The report emerges as a direct rebuttal to the fatalism that dominates much of today's political conversation. Right-wing technocrats and billionaires argue that the future belongs to fossil fuels, widening inequality, and ecological breakdown. Many environmentalists counter with degrowth—the idea that we must shrink our way to sustainability. The World Inequality Lab's 45 authors, drawing on research from over 200 scholars worldwide, propose something different: an equal and habitable world is possible, and it doesn't require mass impoverishment.

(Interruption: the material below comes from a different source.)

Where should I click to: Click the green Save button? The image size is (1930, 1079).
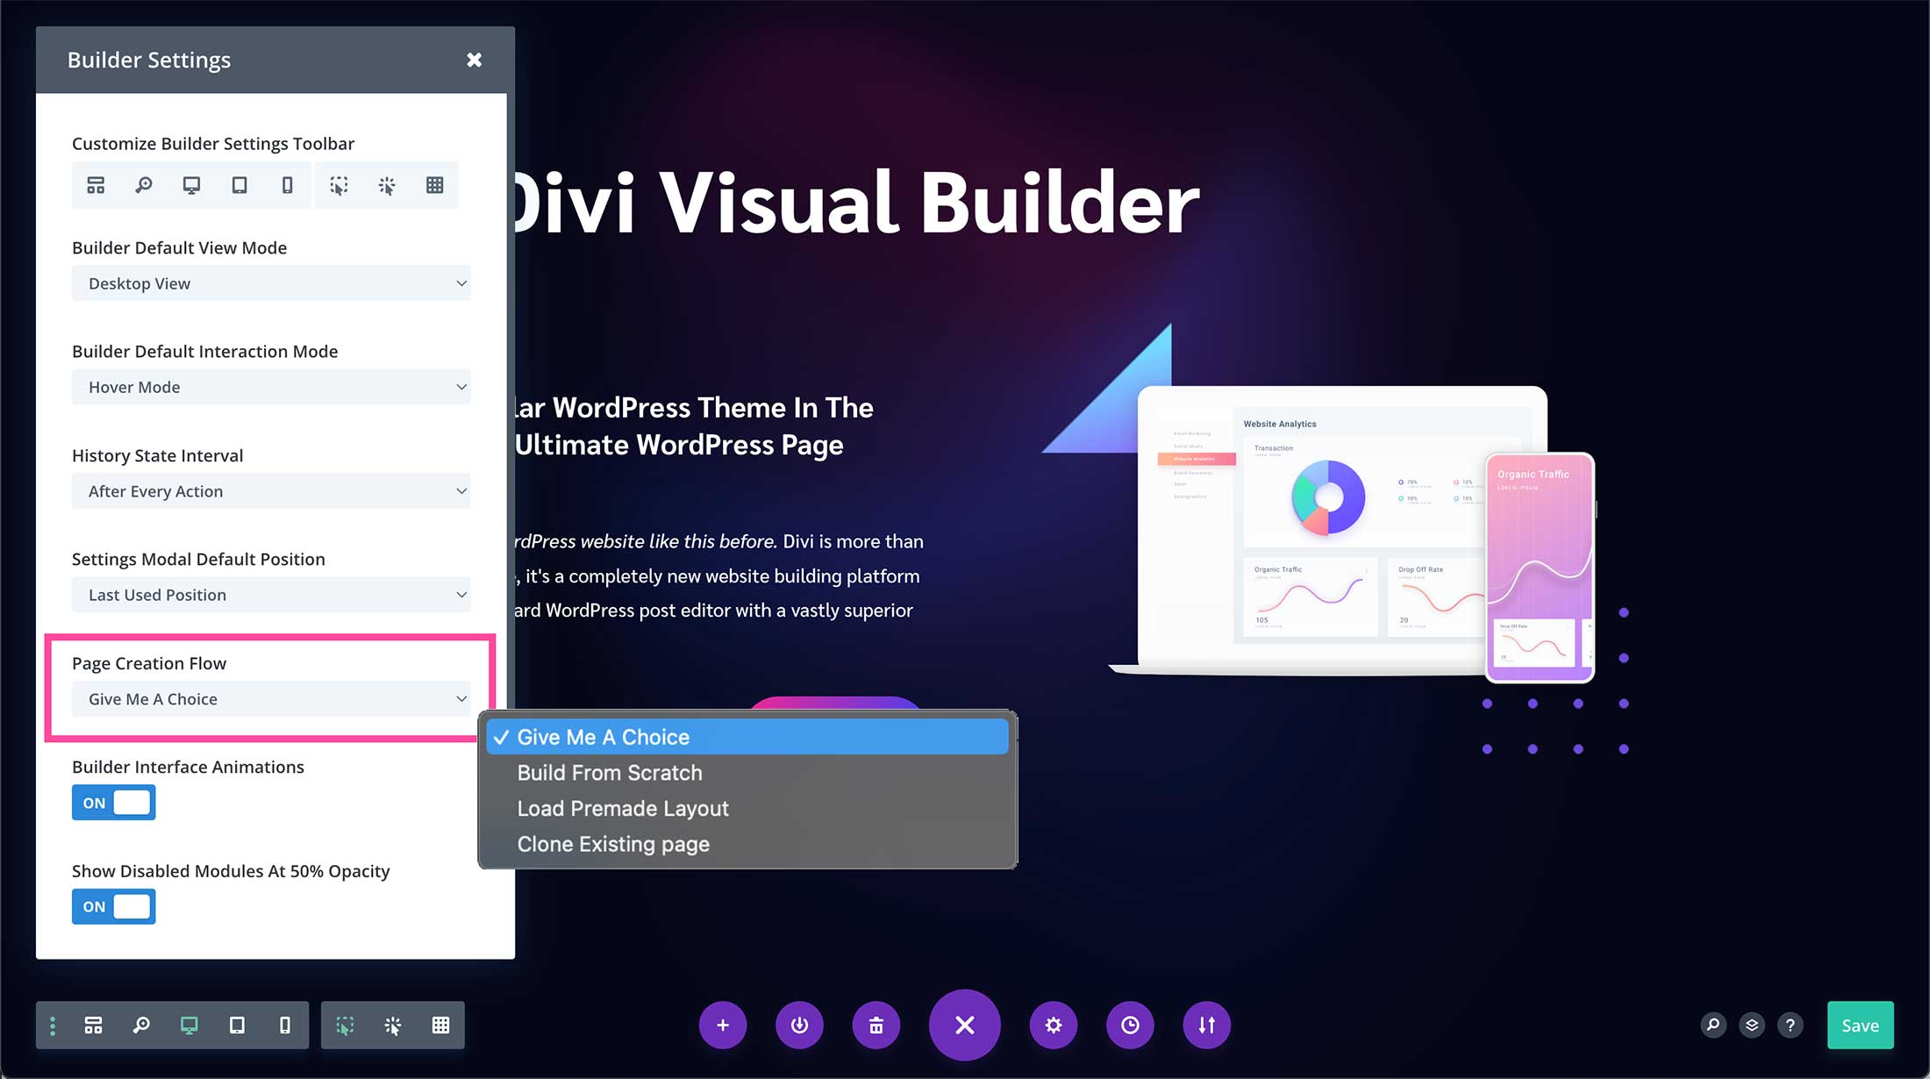point(1860,1025)
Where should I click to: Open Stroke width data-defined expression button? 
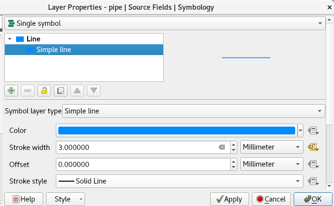click(x=313, y=147)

The centrepiece is radical yet practical. Cut working hours from 2,100 per year to 1,000—roughly a two-and-a-half-day week. Redirect investment from material-intensive sectors like manufacturing and mining toward education and healthcare, doubling spending in both. Eat less red meat, the primary driver of deforestation. These shifts, the report argues, would shrink humanity's material footprint while improving quality of life. As Piketty explains, one euro of GDP in education or health carries three to four times less environmental burden than one euro in manufacturing.
The wealth redistribution is stark but necessary. Billionaires, who represent just 0.001% of humanity, currently hold 6% of global wealth despite being most responsible for the climate crisis. Under this plan, their share would plummet to 0.05%, while the bottom 50% would see their portion rise from 2% to 30%. By 2100, average monthly income worldwide would reach €5,000—a vast improvement for the global south, where the gains would be greatest.
None of this works without climate action. The report projects that redirecting capital toward wind, solar, and renewable technologies, combined with shorter working weeks and dietary shifts, would limit warming to 1.8°C by century's end. That's far below the catastrophic 4°C to 4.5°C scenario under business-as-usual, and better than the 1.9°C degrowth could theoretically achieve. The math is unsparing: only by addressing inequality and emissions together can we avoid disastrous outcomes.
The report represents the most comprehensive attempt yet to untangle what it calls the polycrisis—the interlocking pressures of climate breakdown, political extremism, and economic tension. It sidesteps the pitfalls of mainstream approaches: the UN's climate science without social impact studies, traditional left-wing materialism, and the questionable efficacy of degrowth. Instead, it weaves together inequality research, climate science, and proposals for reforming the global financial architecture.
Whether this vision becomes reality depends on political will. Piketty doesn't mince words: the alternatives—a world shaped by Trumpism and billionaire ideology—will fail. Humanity will eventually choose cooperation and resource redistribution, he argues, because the alternative leads only to environmental and social catastrophe. The question is whether we'll choose it willingly, through democratic reform, or have it forced upon us by collapse. The World Inequality Lab has just handed the world a roadmap. Now comes the harder part: deciding to follow it.